Closed davebalmer closed 10 years ago
Ever thought about using LESS css, its pretty helpful on larger projects like this organizing your styling etc. Or would it be too large of an external dependency (ruby etc etc)?
There is an evolving JS version of LESS here that works with NodeJS...
Oooh a node.js version, very interesting, I'll check that out. Thanks! As for the original question, the core CSS should be simple enough for mortals to handle, it's just really messy at the moment. :)
The plan is to make a core set of CSS, and optional tweaks for various platforms, mostly for transitions (some perform better than others on things like Android). Then a theme layer on top of that for all the pretty stuff, with the hope that it'd be pretty easy to swap out themes (and custom CSS) with relative ease.
Less kicks ass, thank you for the suggestion! Very happy with it so far, and I'm adding a jo/less
folder to the repo for new themes.
Just a suggestion but if you go the node version of LESS css, you may want to think about using jake for your build system (although I do like the simplicity of cat'ing all your files together ;) github.com/mde/node-jake node is very cool for evented IO but I've been using it a ton just as an environment for development tooling. +1
Was using make files, but got some cries from MS devs who don't have cygwin. So for not, cat/copy is ok. Later? Will look into jake :)

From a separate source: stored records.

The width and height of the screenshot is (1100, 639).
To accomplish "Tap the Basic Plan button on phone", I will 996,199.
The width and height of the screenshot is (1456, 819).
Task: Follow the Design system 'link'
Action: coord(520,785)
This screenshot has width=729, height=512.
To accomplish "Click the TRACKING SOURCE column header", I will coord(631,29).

jake is nice, but as everything node.js these days, it requires a cygwin environment to be fully functionnal (and without annoying issues). There is an effort to provide Windows binary (http://node-js.prcn.co.cc/) for node.js but npm (the kinda default node.js packaging system) relies on some unix tools.

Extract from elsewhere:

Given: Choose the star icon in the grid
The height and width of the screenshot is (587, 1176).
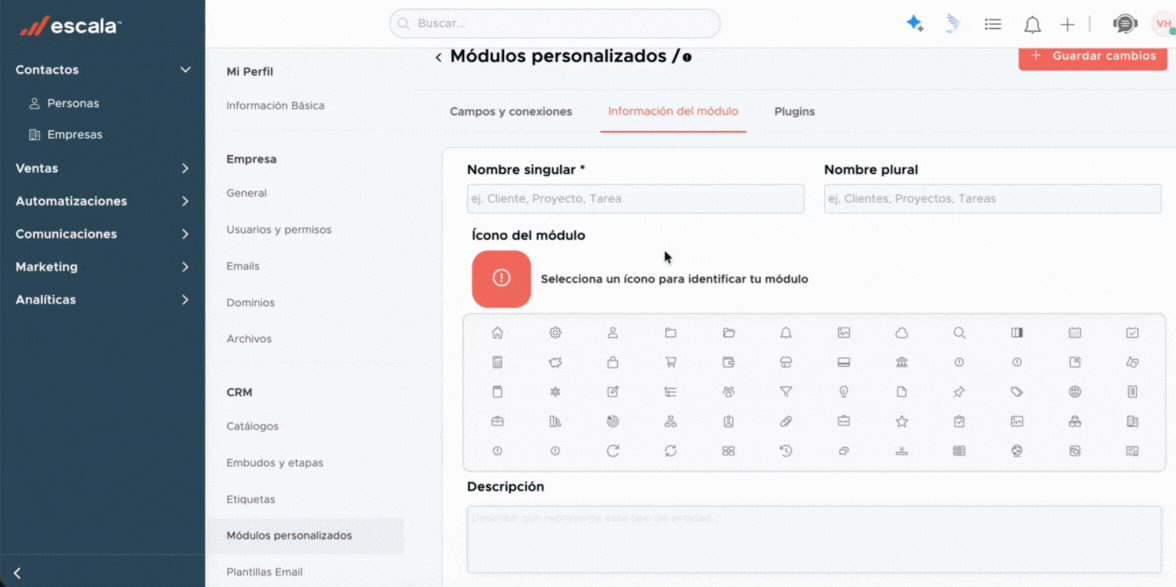Looking at the screenshot, I should (x=901, y=422).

Windows build is something I'm actively looking at improving. For now, the batch file approach is doing "ok", but certainly not ideal. :)
This was half-done. Time for a new revamp, but closing this thread.
"aluminum.css" has become sort of a mess. The files will be changed to have a "jo.css" file, with optional "ios.css", "webos.css", "mozilla.css" files that have tweaks (especially to default transitions). This should make it easier to skin, because the default CSS will have just enough to make the widgets work, with no significant visual styling.